DIRECTIONS FOR THIS TASK → Copy the records below word for word, starting at the line that contains "Open Filter 1" and ending at the line that contains "click(128, 403)".

DATA FOR PROCESSING →

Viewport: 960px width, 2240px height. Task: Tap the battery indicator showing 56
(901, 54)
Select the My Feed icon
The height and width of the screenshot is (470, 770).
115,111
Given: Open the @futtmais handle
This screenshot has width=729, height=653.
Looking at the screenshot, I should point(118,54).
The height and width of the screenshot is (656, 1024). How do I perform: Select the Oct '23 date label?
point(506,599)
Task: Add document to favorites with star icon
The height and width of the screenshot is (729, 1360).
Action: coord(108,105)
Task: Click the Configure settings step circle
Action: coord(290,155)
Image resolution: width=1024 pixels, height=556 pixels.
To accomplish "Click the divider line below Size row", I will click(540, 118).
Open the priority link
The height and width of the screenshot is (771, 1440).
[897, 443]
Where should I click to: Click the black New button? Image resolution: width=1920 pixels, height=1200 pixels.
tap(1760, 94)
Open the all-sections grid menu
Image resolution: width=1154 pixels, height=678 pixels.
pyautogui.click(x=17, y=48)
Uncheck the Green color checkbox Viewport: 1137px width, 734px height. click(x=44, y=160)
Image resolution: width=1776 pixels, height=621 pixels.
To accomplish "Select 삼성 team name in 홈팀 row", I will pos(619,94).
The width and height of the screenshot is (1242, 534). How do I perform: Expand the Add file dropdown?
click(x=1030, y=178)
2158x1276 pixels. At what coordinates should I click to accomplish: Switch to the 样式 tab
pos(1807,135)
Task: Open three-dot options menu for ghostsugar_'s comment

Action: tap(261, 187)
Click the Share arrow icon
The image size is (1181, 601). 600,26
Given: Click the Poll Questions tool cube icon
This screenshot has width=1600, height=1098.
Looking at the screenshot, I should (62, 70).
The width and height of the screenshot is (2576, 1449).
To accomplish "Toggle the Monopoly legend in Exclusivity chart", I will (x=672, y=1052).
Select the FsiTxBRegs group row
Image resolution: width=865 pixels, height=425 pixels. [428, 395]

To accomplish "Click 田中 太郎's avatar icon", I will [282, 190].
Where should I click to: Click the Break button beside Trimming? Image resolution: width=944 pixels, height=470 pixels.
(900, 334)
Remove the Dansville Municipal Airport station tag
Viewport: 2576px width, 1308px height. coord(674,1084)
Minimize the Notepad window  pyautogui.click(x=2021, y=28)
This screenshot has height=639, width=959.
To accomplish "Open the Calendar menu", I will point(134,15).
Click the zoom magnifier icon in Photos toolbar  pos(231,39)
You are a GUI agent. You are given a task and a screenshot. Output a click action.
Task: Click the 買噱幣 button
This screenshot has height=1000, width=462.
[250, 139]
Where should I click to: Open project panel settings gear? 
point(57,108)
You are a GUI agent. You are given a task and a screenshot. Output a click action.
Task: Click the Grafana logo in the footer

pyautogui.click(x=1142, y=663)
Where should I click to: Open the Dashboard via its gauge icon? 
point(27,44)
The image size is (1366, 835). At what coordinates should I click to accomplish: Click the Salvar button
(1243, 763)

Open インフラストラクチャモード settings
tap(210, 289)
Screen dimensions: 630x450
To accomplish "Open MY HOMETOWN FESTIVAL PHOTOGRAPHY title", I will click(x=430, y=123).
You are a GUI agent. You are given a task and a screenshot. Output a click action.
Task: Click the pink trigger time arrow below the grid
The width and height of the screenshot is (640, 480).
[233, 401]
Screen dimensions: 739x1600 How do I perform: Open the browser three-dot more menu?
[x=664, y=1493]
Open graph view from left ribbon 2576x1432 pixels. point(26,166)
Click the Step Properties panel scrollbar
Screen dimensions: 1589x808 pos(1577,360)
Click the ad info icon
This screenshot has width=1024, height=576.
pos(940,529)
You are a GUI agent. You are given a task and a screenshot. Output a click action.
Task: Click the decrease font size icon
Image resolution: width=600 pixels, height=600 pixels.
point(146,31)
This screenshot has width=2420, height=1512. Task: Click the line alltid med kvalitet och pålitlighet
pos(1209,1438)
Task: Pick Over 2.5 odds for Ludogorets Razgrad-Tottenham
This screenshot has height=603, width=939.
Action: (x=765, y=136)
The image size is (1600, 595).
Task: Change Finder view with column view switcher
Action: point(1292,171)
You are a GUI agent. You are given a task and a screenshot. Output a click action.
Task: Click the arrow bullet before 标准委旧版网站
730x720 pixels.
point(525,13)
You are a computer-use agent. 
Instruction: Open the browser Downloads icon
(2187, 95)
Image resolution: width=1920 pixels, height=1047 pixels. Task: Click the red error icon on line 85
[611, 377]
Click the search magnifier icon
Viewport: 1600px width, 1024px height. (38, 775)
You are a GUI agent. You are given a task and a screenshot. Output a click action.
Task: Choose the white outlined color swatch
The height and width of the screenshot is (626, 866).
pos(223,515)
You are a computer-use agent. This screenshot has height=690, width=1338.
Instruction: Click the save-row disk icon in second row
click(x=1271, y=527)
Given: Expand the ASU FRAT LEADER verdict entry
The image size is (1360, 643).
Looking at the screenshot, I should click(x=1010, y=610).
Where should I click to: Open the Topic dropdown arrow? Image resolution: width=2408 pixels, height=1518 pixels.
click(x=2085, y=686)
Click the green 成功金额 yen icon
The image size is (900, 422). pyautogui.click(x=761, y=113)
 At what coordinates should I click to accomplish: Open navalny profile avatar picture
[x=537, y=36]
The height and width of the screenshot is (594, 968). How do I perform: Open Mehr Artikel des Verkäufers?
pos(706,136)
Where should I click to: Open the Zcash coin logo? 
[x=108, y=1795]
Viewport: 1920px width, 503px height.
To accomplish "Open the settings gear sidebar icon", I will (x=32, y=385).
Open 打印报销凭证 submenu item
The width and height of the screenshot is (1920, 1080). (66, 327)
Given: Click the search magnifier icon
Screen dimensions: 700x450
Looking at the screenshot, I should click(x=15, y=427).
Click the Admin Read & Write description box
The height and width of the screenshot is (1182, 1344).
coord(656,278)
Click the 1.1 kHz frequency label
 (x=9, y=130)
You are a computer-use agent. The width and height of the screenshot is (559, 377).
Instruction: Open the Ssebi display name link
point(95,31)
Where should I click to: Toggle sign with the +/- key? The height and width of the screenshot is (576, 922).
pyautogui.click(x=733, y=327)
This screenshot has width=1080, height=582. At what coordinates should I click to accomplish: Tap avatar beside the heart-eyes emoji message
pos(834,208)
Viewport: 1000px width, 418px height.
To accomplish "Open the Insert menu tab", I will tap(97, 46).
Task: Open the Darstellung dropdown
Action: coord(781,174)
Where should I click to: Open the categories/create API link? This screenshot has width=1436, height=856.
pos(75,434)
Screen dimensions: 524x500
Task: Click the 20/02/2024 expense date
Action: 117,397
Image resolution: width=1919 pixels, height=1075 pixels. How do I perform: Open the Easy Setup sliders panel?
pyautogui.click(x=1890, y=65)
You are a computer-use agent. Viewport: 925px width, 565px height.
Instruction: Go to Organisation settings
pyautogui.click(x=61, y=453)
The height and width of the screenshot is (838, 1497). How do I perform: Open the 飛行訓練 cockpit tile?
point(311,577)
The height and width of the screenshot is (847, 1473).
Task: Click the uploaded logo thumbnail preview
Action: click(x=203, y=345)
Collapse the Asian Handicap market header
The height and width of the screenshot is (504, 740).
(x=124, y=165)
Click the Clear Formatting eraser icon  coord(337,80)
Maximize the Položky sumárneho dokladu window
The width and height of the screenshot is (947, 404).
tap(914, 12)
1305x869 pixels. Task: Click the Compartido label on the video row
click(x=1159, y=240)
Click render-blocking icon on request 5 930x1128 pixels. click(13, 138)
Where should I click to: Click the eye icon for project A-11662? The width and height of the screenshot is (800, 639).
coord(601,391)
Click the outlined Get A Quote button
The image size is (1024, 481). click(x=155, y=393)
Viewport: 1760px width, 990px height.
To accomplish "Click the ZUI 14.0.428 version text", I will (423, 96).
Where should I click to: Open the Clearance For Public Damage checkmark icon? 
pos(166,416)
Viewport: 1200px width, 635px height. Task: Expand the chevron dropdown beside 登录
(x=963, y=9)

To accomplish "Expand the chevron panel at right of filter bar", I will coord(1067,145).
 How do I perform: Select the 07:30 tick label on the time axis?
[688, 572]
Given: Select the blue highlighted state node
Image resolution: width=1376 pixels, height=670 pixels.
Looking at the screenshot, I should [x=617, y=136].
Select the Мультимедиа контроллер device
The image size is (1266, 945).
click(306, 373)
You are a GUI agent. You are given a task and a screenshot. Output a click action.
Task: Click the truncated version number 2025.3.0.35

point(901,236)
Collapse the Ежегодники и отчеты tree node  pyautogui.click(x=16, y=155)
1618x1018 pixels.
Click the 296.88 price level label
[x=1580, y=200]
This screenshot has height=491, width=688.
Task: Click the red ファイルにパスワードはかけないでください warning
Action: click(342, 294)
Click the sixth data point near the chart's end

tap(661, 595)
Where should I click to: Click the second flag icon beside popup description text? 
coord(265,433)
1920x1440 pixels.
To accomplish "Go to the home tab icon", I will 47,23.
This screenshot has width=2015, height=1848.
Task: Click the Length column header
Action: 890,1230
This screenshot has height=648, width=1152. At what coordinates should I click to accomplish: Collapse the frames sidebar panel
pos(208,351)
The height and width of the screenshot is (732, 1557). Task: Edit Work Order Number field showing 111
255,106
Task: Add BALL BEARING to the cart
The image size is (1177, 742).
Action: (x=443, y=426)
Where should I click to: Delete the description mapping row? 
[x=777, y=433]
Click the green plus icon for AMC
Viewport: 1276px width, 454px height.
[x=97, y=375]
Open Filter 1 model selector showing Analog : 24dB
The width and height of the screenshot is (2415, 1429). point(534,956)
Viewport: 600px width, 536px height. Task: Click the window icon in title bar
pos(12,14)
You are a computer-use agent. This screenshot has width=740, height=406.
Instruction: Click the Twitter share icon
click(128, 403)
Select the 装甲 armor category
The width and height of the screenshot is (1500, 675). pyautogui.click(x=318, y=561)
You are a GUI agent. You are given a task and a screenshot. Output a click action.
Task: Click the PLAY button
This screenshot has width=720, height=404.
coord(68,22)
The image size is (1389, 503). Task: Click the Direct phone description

RESPONSE BELOW →
Open Filter 1 model selector showing Analog : 24dB
The width and height of the screenshot is (2415, 1429). point(534,956)
Viewport: 600px width, 536px height. Task: Click the window icon in title bar
pos(12,14)
You are a computer-use agent. This screenshot has width=740, height=406.
Instruction: Click the Twitter share icon
click(128, 403)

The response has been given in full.